- _DATA FOR THIS TASK_:

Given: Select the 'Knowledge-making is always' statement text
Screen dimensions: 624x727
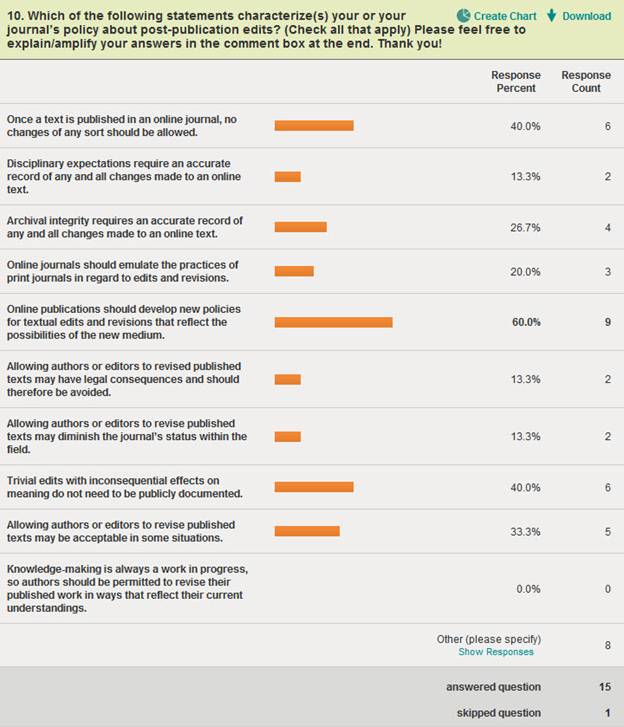Looking at the screenshot, I should click(x=127, y=589).
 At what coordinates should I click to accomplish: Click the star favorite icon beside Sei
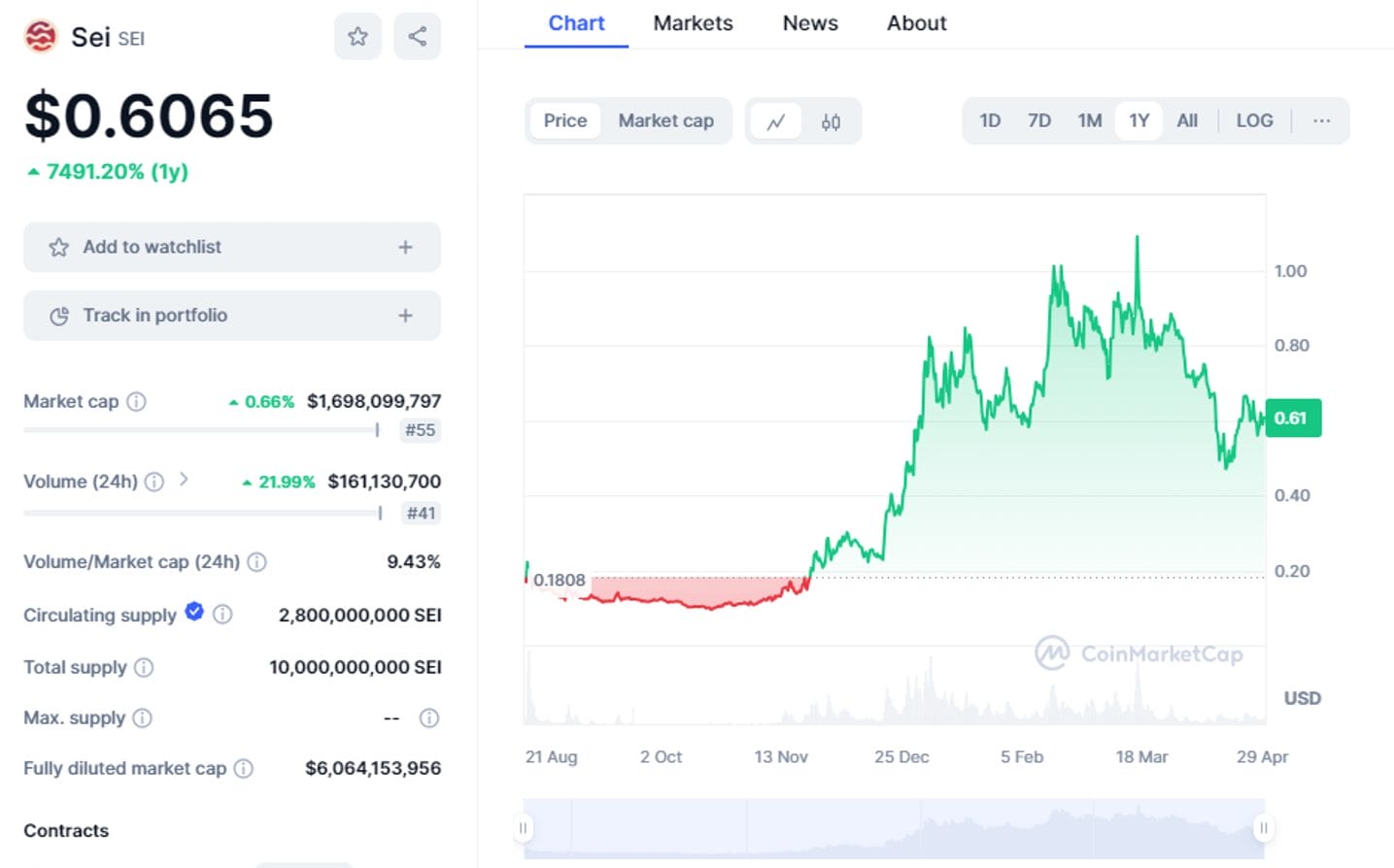[357, 37]
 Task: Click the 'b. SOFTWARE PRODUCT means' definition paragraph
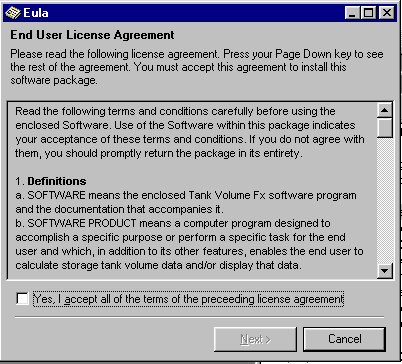[x=189, y=244]
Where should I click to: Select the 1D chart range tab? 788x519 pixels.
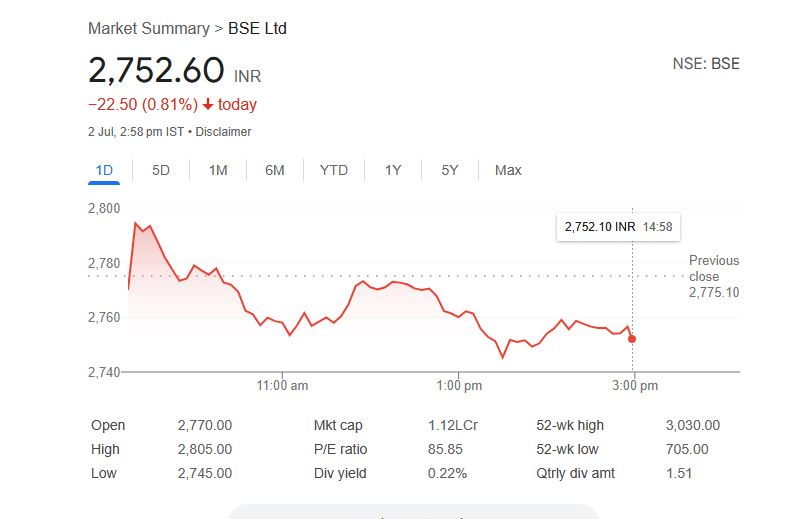104,170
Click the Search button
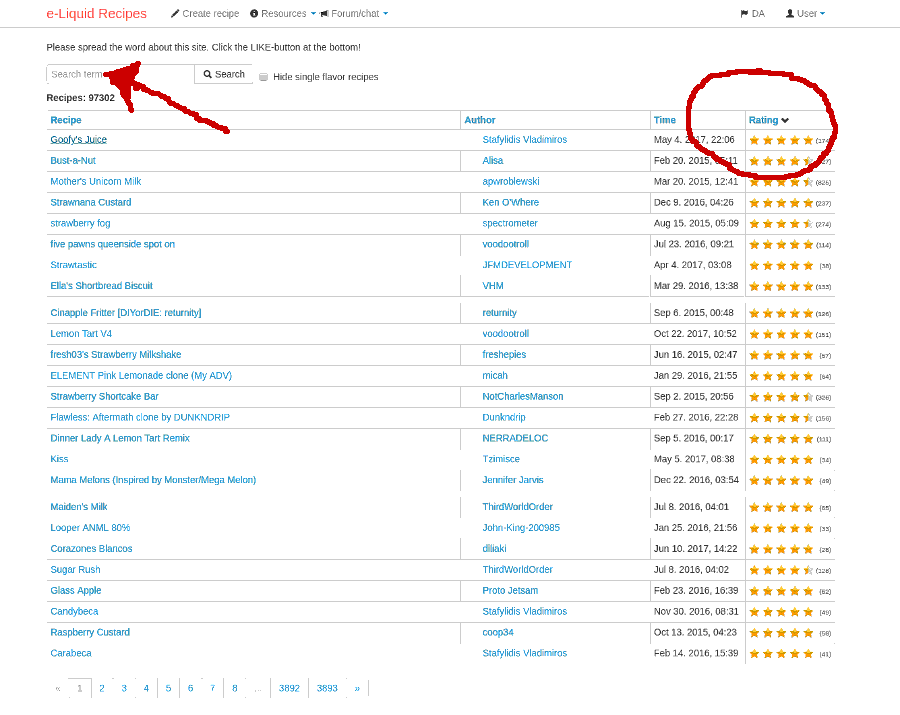The width and height of the screenshot is (900, 715). (x=222, y=74)
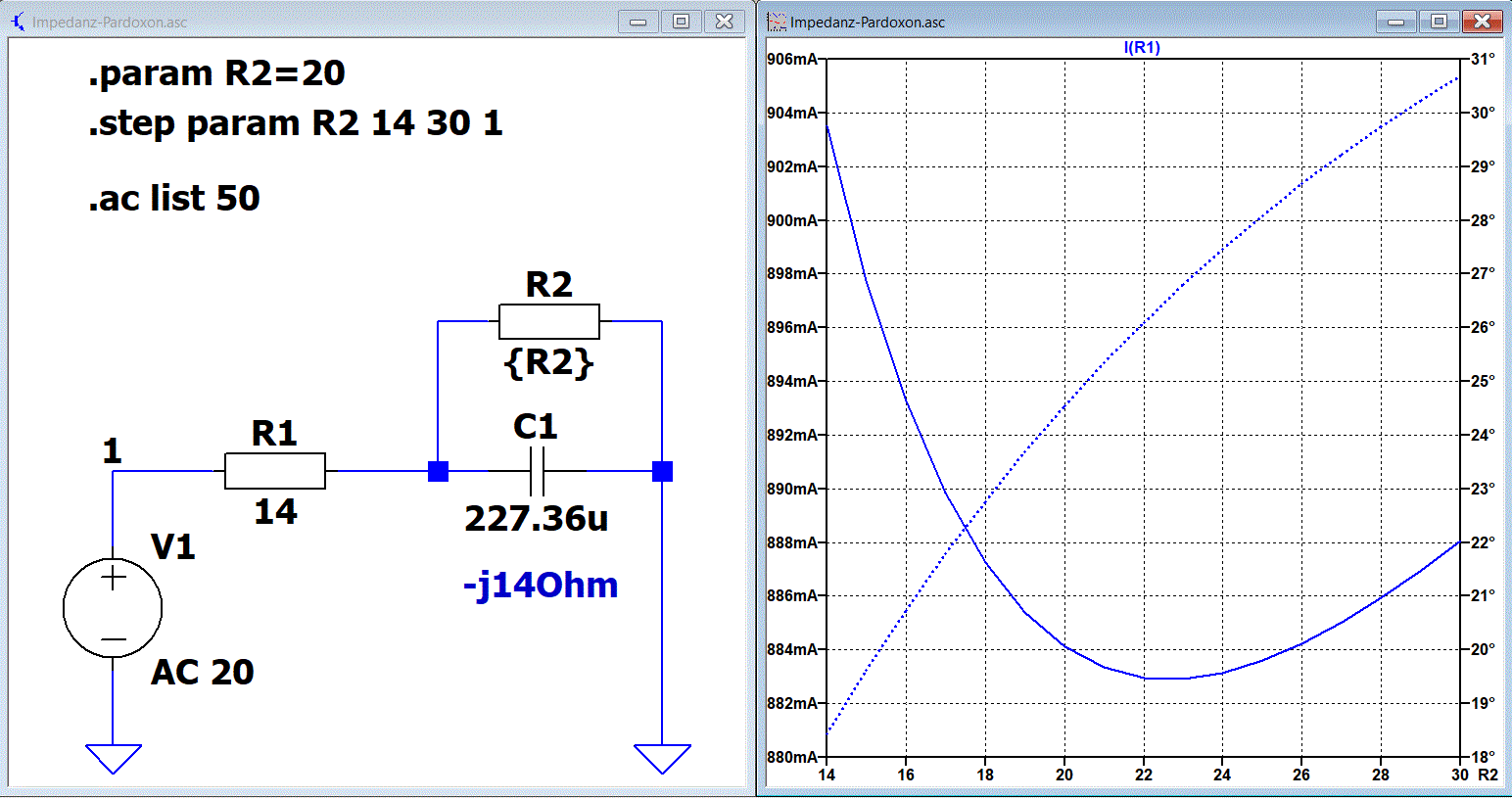The height and width of the screenshot is (799, 1512).
Task: Maximize the schematic window
Action: click(x=682, y=22)
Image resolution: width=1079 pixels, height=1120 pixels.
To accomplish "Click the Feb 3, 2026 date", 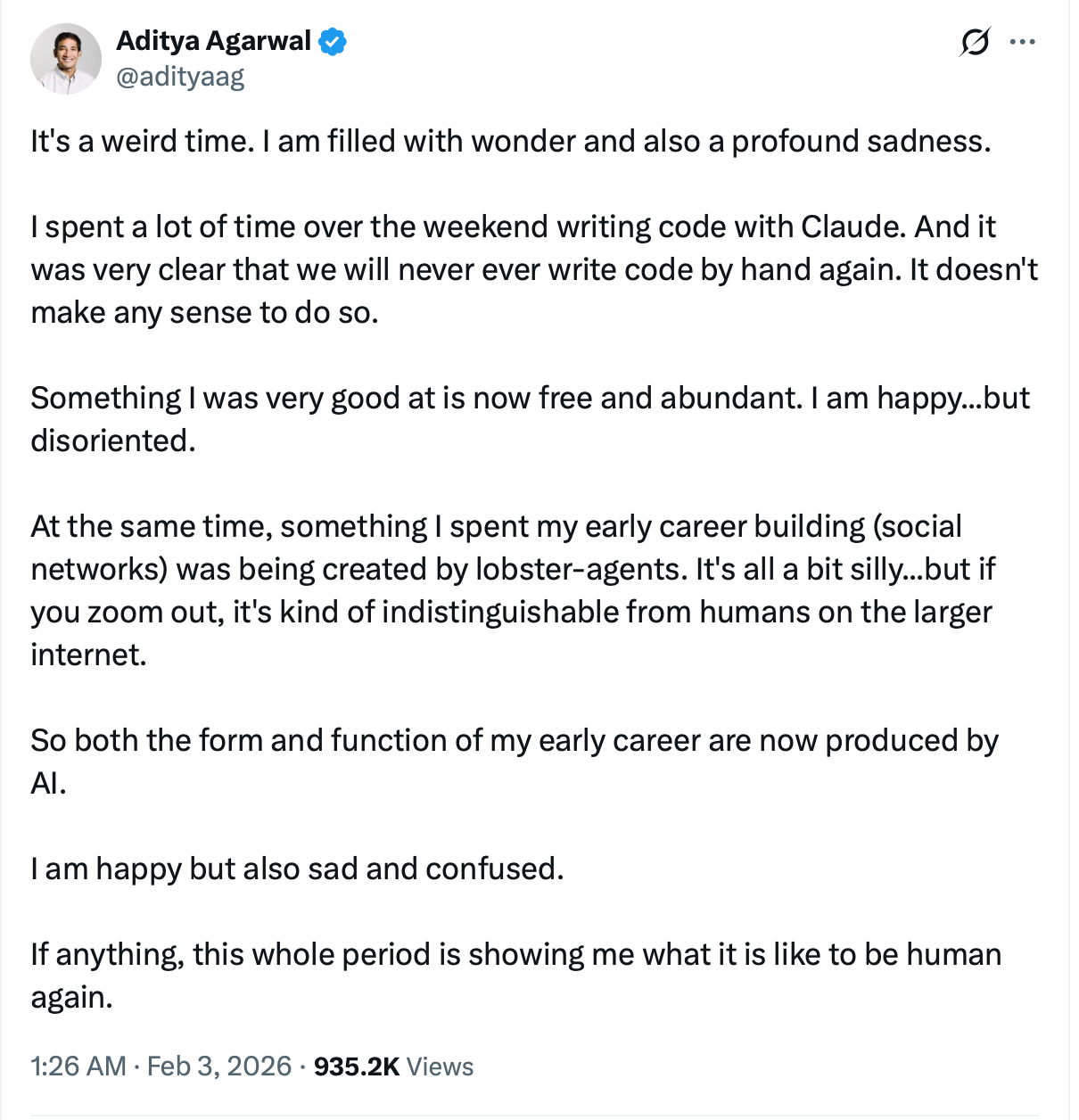I will [219, 1066].
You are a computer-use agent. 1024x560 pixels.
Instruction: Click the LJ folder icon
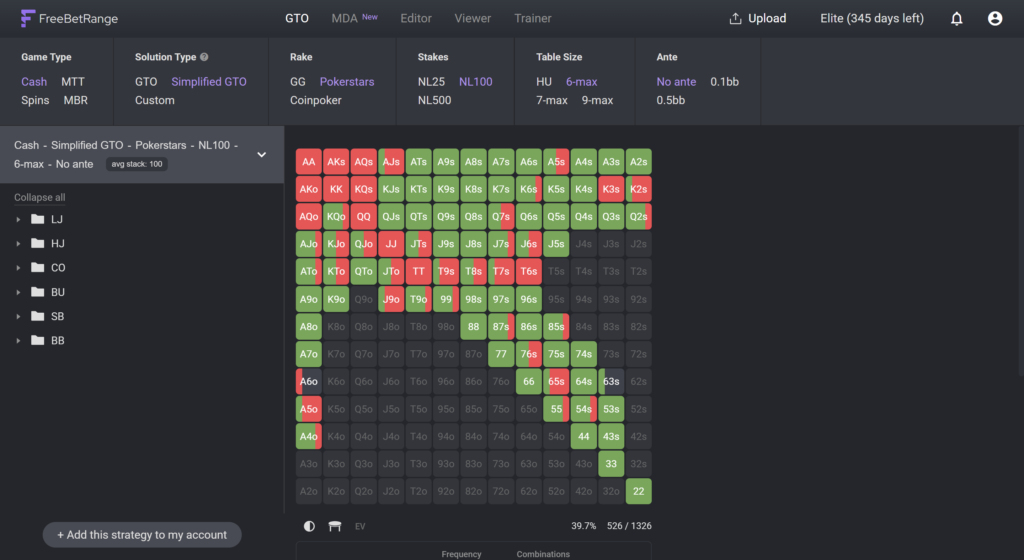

- _THE TASK_: Copy exactly the lines from the line containing "You are a computer-use" through the last line of the records above, both included, and leave out any pictures.

- _ANSWER_:
You are a computer-use agent. 1024x560 pixels.
Instruction: Click the LJ folder icon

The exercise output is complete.